Time to update: Google Chrome 102 arrives with 32 security fixes, one critical

Google is urging Chrome users to update the browser now in order to fix a critical flaw.
Written by Liam Tung, Contributing Writer
Image: Shutterstock

Google has released stable Chrome version 102 with 32 security fixes for browser on Windows, Mac and Linux. 

Chrome 102 for the desktop includes 32 security fixes reported to Google by external researchers. There's one critical flaw, while eight are high severity, nine are medium severity, and seven are low severity. Google also creates other fixes for issues found through internal testing. Google says in a blogpost this release will be rolled out in the coming days.

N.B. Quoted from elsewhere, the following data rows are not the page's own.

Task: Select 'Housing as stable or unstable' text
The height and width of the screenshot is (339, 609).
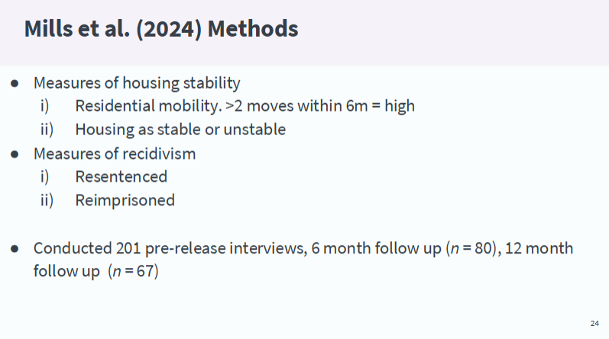Action: tap(180, 130)
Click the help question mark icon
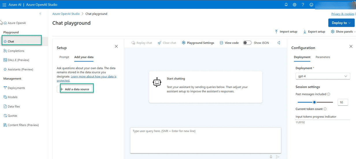 tap(303, 5)
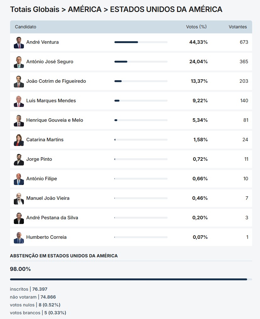
Task: Click André Ventura's candidate photo
Action: [x=19, y=42]
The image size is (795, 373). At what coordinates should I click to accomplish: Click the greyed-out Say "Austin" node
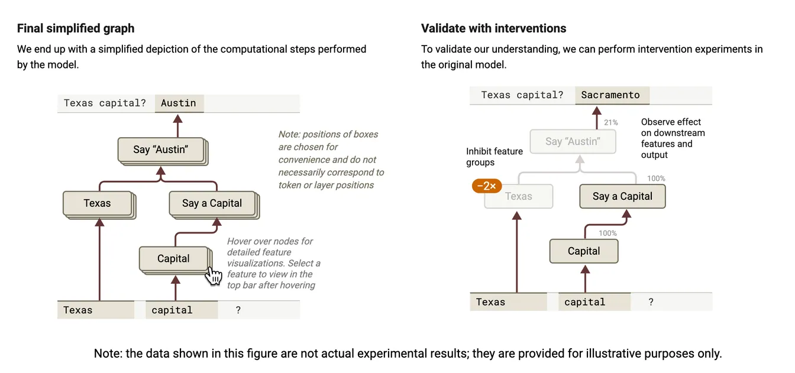[x=573, y=141]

The critical flaw, labelled as CVE-2022-1853, is a 'use after free in IndexedDB', an interface for applications to store data in a user's browser.    

SEE: Cloud computing security: New guidance aims to keep your data safe from cyberattacks and breaches

Google hasn't provided details about the bug, but security firm Malwarebytes explains that the IndexedDB interface allows for the storage of large amounts of structured data, including files. Each IndexedDB is a database that is unique to an origin, such as a site domain or subdomain, where access should be restricted to that origin. 

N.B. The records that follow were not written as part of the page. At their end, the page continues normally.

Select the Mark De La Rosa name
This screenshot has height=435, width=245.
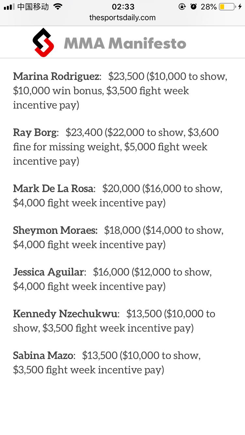(54, 188)

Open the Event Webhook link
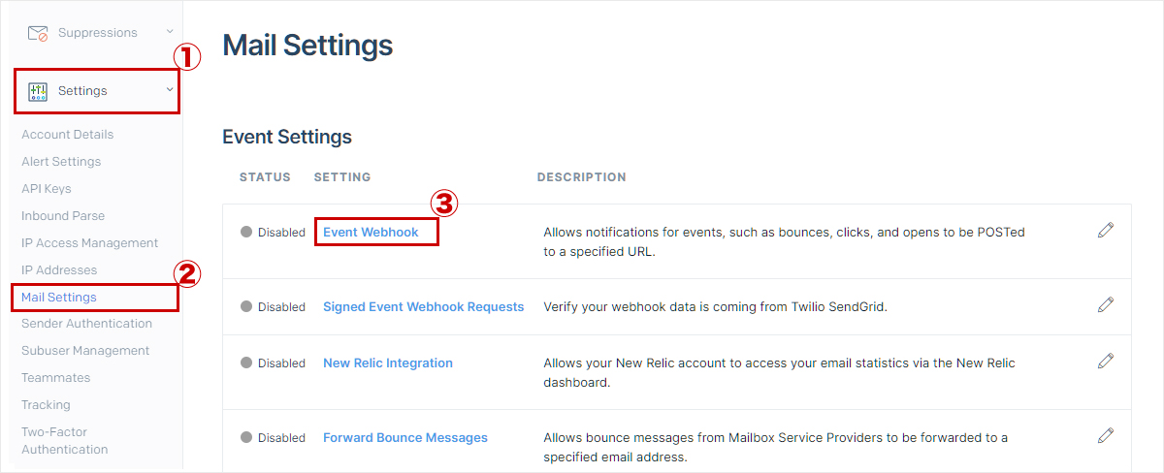pos(371,233)
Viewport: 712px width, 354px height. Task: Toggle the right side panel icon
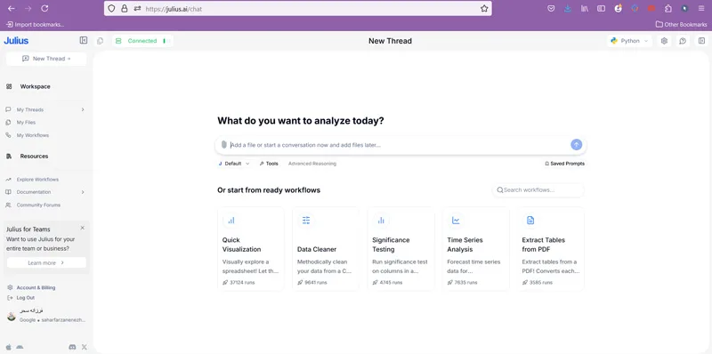pyautogui.click(x=701, y=41)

"My guess is that an attacker could construct a specially crafted website and take over the visitor's browser by manipulating the IndexedDB," says Pieter Arntz, a malware intelligence researcher at Malwarebytes.  

None of the flaws fixed in this Chrome 102 stable release were zero days, meaning flaws that were exploited before Google released a patch for it. 

Google in late April released stable version 101 with 29 fixes found by external researchers. Again, none of them were zero days. But earlier that month it released a fix for a zero-day flaw in Chrome, adding to its count of known zero-day flaws for Chrome. 

Google's Project Zero (GPZ) team last year counted 58 zero-day exploits for popular software in 2021. Twenty-five of these were in browsers, of which 14 affected Chrome. Google engineers argue zero-day counts are rising because vendors are improving detection, fixes and disclosure. However, GPZ researchers argue the industry as a whole is not making zero days hard enough for attackers, who often rely on tweaking existing flaws rather than being forced to conjure up entirely new exploitation methods.

Chrome 102 is an extended stable release for Windows and Mac for enterprise customers. Normally Chrome is updated every four weeks, but the extended release gains an additional four weeks by Google back-porting important security fixes to it. An extended stable release is updated every eight weeks.